Cult-hit gaming channel G4 has only been back for a few months after its nearly decade-long hiatus, and already the hosts are fed up with some of the assholes in the audience. Former esports commentator and new Xplay co-host, Indiana “Froskurinn” Black, specifically called out the crude sexism of viewers, online commentators, and other randos that she still faces in gaming in the year 2021.
“In joining G4 I was ecstatic to be part of something I grew up watching as a child, but every time G4 is brought up in various channels, even in this YouTube channel—we have the chat in front of us I can see you—without a doubt there will be backlash because I’m not as ‘bangable’ as previous hosts,” Black said during a “Gaming Grievances” segment that aired yesterday.
Black was referencing Morgan Webb and Olivia Munn, among others, who during their time as G4 hosts were sometimes treated by both the show and its audience as sexual objects who were then also harassed for being “fake gamer girls.”
“It has somehow been expected that you can talk about how much you jerked off to women as a compliment,” Black said. “It’s not a compliment. It’s dehumanizing and it’s weird. Women do not exist to be nice on the eyes for you. Morgan Webb, Olivia Munn, did not exist to be nice on the eyes for you.”
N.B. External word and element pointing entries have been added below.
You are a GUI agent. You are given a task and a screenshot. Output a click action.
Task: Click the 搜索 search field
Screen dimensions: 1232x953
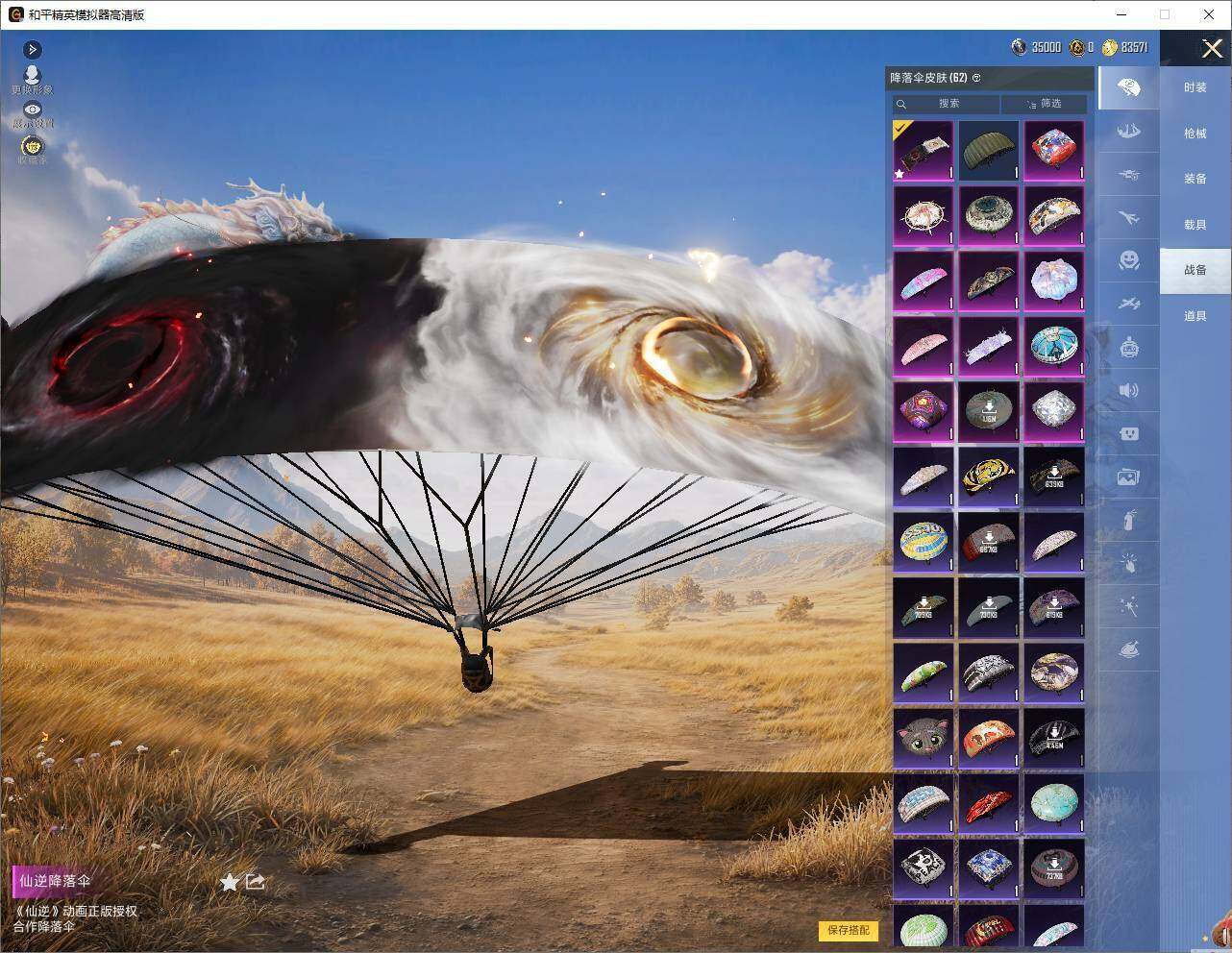947,104
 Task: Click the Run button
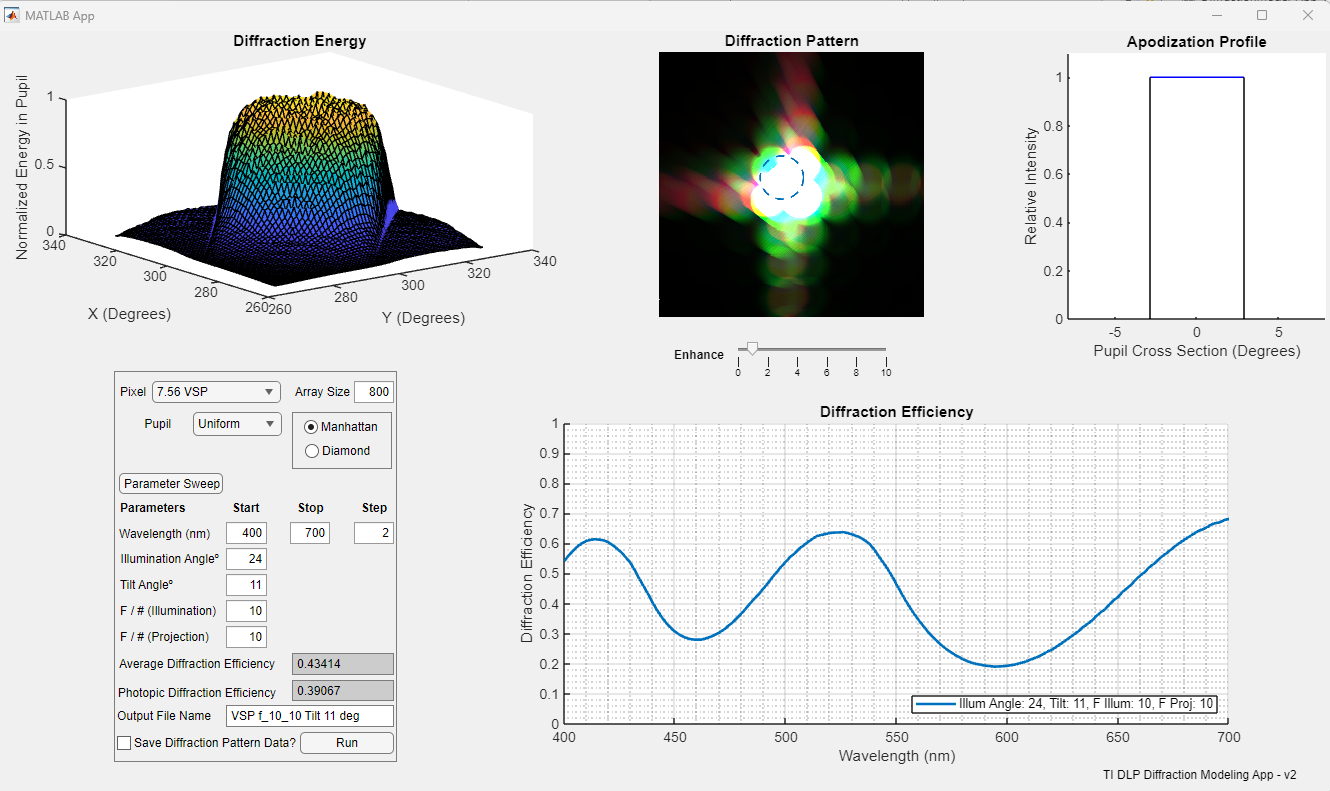(346, 743)
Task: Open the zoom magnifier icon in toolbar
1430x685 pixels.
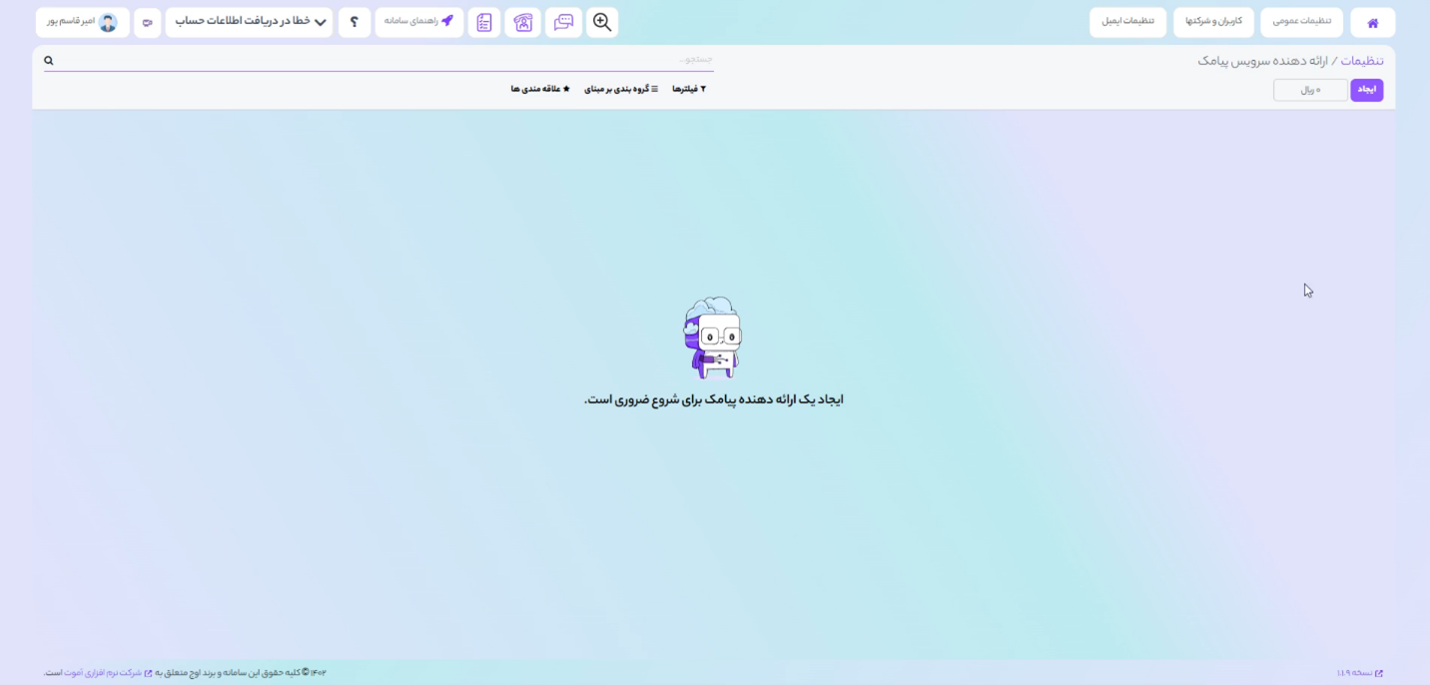Action: [x=602, y=22]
Her remarks were shared by G4’s official account on Twitter where they blew up with others, including many of the gaming industry’s most prominent women, backing Black’s message.
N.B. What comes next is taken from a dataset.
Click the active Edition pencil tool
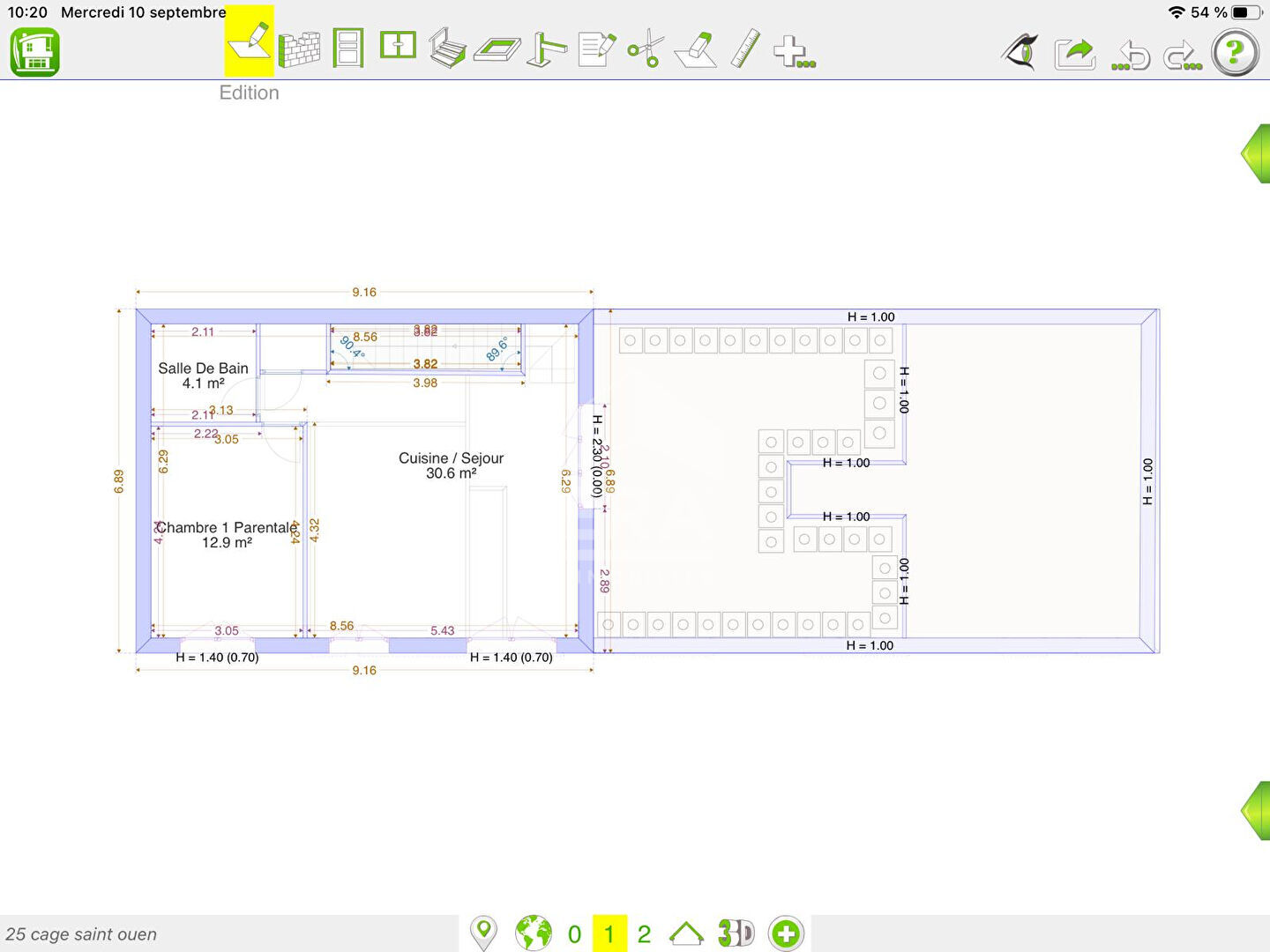 point(250,42)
One of the more infamous moments in G4’s original run came when Munn suggestively licked a PS3 during a “Megathon” coverage event for the console’s 2006 launch (a lot of things were licked on G4). In 2009, children’s song writer Parry Gripp wrote “The Girl At The Video Game Store” to celebrate Attack of the Show’s 1,000th episode. A music video for it starred Munn being lusted after by a young fictional customer at the store, and in many ways a stand-in for the median G4 viewer. Whether it was a role Munn crafted for herself or was forced into in order to succeed in a male-dominated field, it wasn’t a license for fans to be demeaning, nor to project those expectations onto others.
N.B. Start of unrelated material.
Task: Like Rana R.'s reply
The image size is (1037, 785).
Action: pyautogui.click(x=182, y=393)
“We’re Xplay, not Adamplay,” Black said yesterday on the show. “Adam will read a script written by the same writer that I will read the other half of the script for but I’ll be the one flamed. Both things can be true: that there is a general hatred of any change that isn’t Adam and that I’ll receive special flame just for being a woman.”
She went on:
When you’re in our DMs or in those YouTube comments or in Twitch chat right now, those reactionary threads thinking I’m somehow ruining your current Xplay experience because you can’t objectify me how you previously did to Morgan, or that I’m somehow less qualified to speak on something but you can’t quite put your finger on why even though I’m reading the exact same script as Adam, but you have no problem when he’s part of it, you’re letting your unconscious biases ruin my day and you’re gatekeeping the gaming space.
“Holy Shit i just bore witness to one of the most amazing things i’ve ever been part of on live TV,” Sessler, who applauded loudly through a TV screen while broadcasting remotely, wrote on Twitter yesterday. “I love Froskurinn even more if that was possible.”
While Black was specifically drawing on her own experience at G4, that experience is far from unique. As the gaming space has proven time and again, no channel, company, or community has a monopoly on sexism, racism, or other forms of hate and ridicule. But it’s also true that some of the biggest names in gaming—from Xbox to Activision Blizzard—played a part in cultivating a hostile atmosphere for marginalized people for decades, whether by letting it run amok or actively trying to profit from it. Understandably, those left to pick up the pieces are fed up.